Kenya Sport

Neymar's Heartbreaking Exit from World Cup: A Record with No Glory

Neymar stood alone in the center circle at MetLife Stadium, tears streaming down his face as the final whistle cut through the New Jersey night. Around him, Norway celebrated the biggest win in its football history. For Brazil’s No. 10, it felt like the end.

If this was Neymar’s last World Cup game, it ended with a penalty, a record, and a brutal exit.

A Late Entrance, A Cruel Exit

The 34-year-old began the night on the bench, just as he had for every game of this tournament. A calf injury suffered in May with Santos FC had left his place in Carlo Ancelotti’s squad in serious doubt, and his inclusion had been framed as a bonus rather than a guarantee of influence.

Brazil needed him long before he appeared.

He finally entered in the 67th minute with the score 0-0, the MetLife crowd buzzing at the sight of the country’s modern icon stepping onto the World Cup stage again. The script seemed ready for him. It didn’t care.

Norway’s star striker shattered the stalemate 12 minutes later, punishing Brazil with a clinical finish. The goal rattled the five-time champions. The response never truly came.

As Brazil chased, Norway grew bolder. In the 90th minute, the same striker struck again, this time with a stunning drive from outside the box, bent to the far post. 2-0. Brazilian heads dropped. The Round of 16, a stage they once treated as a formality, suddenly looked like a ceiling.

Neymar’s Last Word

Then came the incident that pulled Neymar back into the center of everything.

Deep in added time, Leo Østigard caught Casemiro with an elbow in the penalty area as the pair rose for a header. The referee pointed to the spot. One more chance. Maybe Neymar’s last in the yellow shirt.

He placed the ball, took his familiar staggered run-up, and sent Ørjan Nyland the wrong way. The net rippled. 2-1.

No wild celebration. No choreographed dance. Neymar turned toward Nyland and spoke his mind, the tension of a decade in the spotlight spilling out in a few heated words. The ball was retrieved, the game restarted, but the miracle never arrived. Seconds later, it was over.

That penalty was Neymar’s 80th goal for Brazil, pushing him three clear of Pelé for the men’s national team record. On paper, it is a crowning achievement. On the grass, it felt hollow.

The Record Without the Trophy

Pelé’s shadow still looms over every Brazilian generation, and the numbers only tell half the story. Pelé has three World Cup titles. Neymar has none.

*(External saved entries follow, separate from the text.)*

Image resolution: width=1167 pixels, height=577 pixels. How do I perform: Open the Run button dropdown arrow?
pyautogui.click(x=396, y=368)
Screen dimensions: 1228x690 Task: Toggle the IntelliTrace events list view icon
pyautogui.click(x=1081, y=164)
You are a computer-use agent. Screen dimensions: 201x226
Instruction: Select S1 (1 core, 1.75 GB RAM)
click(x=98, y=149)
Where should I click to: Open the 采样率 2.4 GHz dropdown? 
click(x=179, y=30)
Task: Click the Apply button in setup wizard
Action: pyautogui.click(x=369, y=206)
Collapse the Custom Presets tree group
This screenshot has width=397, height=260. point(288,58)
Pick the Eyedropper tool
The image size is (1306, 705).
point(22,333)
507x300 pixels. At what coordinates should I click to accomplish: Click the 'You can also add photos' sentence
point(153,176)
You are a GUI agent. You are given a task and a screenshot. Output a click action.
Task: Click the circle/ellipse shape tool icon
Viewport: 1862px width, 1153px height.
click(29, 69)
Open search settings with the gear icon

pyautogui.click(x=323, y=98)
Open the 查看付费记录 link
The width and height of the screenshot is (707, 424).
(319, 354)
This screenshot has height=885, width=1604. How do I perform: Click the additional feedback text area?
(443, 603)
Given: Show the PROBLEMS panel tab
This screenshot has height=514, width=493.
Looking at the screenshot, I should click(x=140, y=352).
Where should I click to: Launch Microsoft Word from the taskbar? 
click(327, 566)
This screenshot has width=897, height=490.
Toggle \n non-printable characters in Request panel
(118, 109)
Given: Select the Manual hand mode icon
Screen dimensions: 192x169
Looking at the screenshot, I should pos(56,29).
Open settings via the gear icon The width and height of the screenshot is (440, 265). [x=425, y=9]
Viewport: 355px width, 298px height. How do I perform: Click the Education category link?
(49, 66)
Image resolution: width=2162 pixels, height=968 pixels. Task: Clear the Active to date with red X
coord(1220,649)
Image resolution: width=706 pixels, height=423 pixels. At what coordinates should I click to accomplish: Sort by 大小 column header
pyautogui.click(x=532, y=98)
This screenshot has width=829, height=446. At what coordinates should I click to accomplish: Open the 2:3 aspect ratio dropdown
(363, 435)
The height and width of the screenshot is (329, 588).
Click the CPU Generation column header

Since Brazil last lifted the trophy in 2002, every World Cup cycle has carried the expectation that the next great Brazilian No. 10 would restore the country’s dominance. Neymar has been the face of that hope for more than a decade, yet the tournament has repeatedly turned into a graveyard for those dreams.

With Neymar in the squad, Brazil have not gone beyond the quarterfinals. Now, for the first time since 1990, they have failed even to reach that stage, bowing out in the Round of 16.

So the image lingers: Neymar alone, in tears on the MetLife pitch, having just broken a record that was supposed to sit alongside a World Cup title, not stand in place of it. The question now is not how many more goals he can score for Brazil, but whether he will ever step onto this stage again.